The most fuel-efficient car is the one that's barely driven

The main tenets of "smart growth" are to create safe, affordable neighborhoods built with the environment's best interests in mind. They aim to have mixed-use zoning and easy access to public transportation and to promote clean air and water. Along with boasting LEED-certified buildings and other sustainable gold stars, the communities are designed to dramatically reduce vehicle miles traveled (VMT) to downsize their carbon footprint.

A report released recently by the Urban Land Institute found that compact urban development, as opposed to sprawl, could reduce VMT by 20 to 40 percent. Another reported that public transit displaces about 16.6 million metric tons of greenhouse gas emissions from private vehicles every year. And two other housing studies found that multi-family buildings use an average of almost 50 percent less energy than single-family detached units.

The poster child: Atlantic Station. Based in Midtown Atlanta, Ga., the community is a 138-acre redevelopment of the old Atlantic Steel mill. Started in 1997 and officially opened in 2005, the project will ultimately have 6 million square feet of Class A, LEED-certified office space and 3,000 to 5,000 residential units, planners say.

The whole idea is that people can walk to both work and to their errands or entertainment -- no car necessary. There's a clean-fueled transit shuttle system that carries about 60,000 people a month to and from a nearby transit site, along with a parking garage underground, on top of which is commercial space, on top of which are condominiums.

The result? A puny average of 8.6 miles traveled daily per resident of the site. People who work but don't live in Atlantic Station clock in a bit higher at 12 miles a day -- still comparatively insignificant to a number that can often be in the hundreds for suburbanites with long commutes. In total, their carbon footprint is reduced by about 60 percent because of the mixed-use nature of the project and transportation impacts, according to Brian Leary, vice president for design and retail at AIG Global Real Estate Investment Corp., one of the development firms that masterminded the project.

Zoning laws still a barrier

For now, the housing crash has put the brakes on most smart-growth development, Goldberg said.
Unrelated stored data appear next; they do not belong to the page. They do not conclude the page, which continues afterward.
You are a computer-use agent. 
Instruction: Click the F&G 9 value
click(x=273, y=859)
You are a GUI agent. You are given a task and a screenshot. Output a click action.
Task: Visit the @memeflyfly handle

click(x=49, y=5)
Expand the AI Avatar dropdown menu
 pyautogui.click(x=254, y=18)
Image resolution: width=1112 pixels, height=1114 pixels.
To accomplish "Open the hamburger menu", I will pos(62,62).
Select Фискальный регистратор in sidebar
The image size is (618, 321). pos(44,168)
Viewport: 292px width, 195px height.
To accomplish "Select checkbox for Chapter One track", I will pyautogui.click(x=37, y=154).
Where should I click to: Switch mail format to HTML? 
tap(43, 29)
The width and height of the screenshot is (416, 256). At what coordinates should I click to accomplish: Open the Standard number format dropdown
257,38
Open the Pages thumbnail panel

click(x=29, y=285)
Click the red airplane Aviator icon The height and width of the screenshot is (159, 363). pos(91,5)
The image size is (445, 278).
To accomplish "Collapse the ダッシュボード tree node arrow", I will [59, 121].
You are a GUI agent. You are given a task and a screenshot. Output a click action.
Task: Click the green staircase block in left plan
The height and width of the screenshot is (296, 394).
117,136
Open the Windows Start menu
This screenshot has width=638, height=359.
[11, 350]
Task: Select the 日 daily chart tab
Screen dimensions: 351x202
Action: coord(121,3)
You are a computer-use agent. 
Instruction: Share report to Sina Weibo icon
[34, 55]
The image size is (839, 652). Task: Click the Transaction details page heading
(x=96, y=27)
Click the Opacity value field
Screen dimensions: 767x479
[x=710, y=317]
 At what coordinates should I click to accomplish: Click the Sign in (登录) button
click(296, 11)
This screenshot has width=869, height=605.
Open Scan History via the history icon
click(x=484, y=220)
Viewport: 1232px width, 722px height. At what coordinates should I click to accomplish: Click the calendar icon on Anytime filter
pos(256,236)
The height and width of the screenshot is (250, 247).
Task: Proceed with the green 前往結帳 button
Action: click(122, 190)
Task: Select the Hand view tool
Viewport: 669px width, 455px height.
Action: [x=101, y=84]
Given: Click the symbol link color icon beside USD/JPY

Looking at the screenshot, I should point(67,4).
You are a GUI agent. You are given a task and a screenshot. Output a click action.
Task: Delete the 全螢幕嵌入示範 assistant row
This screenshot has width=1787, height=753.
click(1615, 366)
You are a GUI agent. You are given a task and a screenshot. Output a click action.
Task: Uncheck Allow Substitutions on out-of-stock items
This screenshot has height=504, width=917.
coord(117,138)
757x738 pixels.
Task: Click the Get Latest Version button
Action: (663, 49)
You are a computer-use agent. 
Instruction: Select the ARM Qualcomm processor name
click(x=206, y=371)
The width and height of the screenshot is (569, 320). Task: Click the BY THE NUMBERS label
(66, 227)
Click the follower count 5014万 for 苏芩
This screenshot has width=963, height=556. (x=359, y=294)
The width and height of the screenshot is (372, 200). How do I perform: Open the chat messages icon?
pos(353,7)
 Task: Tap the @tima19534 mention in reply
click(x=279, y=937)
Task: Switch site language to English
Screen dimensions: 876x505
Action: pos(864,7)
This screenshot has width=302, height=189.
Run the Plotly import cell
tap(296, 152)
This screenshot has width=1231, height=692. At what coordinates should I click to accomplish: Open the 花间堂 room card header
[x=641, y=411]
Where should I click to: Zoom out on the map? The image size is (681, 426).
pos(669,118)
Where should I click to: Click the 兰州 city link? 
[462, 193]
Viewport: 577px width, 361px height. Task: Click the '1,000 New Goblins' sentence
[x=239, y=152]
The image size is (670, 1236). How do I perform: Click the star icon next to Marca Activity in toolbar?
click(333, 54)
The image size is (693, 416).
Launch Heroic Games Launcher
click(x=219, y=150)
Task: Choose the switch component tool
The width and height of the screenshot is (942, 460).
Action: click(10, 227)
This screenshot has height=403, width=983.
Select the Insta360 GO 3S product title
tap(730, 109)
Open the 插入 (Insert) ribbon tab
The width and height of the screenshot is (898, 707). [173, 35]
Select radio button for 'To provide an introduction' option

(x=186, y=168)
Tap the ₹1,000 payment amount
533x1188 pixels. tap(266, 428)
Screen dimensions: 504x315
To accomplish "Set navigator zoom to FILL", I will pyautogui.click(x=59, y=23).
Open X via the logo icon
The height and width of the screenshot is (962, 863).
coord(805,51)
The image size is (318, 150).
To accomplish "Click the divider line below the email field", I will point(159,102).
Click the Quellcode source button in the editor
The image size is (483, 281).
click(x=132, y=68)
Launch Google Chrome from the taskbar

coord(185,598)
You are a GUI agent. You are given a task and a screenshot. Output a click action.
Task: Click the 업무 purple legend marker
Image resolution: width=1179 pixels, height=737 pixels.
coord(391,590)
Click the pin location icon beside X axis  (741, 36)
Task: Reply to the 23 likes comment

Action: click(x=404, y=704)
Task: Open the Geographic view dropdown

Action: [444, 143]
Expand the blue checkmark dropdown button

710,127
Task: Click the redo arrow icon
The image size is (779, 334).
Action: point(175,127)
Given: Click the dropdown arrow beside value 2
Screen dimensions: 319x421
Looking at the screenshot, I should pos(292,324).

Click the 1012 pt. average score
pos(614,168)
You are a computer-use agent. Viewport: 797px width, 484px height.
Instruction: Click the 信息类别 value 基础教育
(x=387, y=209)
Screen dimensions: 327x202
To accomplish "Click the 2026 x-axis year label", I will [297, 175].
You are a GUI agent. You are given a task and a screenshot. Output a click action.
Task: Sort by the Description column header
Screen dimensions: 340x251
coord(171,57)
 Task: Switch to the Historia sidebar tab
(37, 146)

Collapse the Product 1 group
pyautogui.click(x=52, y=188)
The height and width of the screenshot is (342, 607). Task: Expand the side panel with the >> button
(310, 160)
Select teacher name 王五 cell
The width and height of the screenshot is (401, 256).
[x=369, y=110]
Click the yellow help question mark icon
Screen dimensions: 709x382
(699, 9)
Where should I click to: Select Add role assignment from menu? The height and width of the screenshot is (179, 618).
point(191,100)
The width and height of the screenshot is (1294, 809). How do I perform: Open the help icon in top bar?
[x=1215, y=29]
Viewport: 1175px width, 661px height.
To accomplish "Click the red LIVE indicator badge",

There are also several obstacles in the way of the developments, not the least of which is legality.

Leinberger said that in 95 percent of America, only drivable suburban developments can legally be built because of zoning laws and rigid construction regulations like height limits or labor requirements.

"In essence, we have a system that makes the right thing hard and the wrong thing easy," he said. Because there are so many hoops to jump through, he said, a developer will "throw his hands up and say, 'Aw, too much trouble.'" Meanwhile, the suburban fringe is being "massively subsidized" because it's so easy to build there.

Known to be "unbelievably complex and risky," smart-growth projects require a totally new way of development, Leinberger said. He compared it to a race car driver suddenly being told he has to become a fighter jet pilot. "It's a fundamentally different skill set that we in real estate have to learn to pull off that kind of a project," he said.

But he and other experts agree that if laws can be changed, the market for smart-growth communities will skyrocket. Most zoning regulations exist at the local level, but Goldberg said the federal transportation bill, which expires at the end of fiscal year 2009, is the "big mondo policy change that really we gotta take a serious look at." He thinks the bill should shift transportation funding away from encouraging highways and toward encouraging transit systems.

"There are very few people," he said, "who fail to recognize this as some sort of turning point."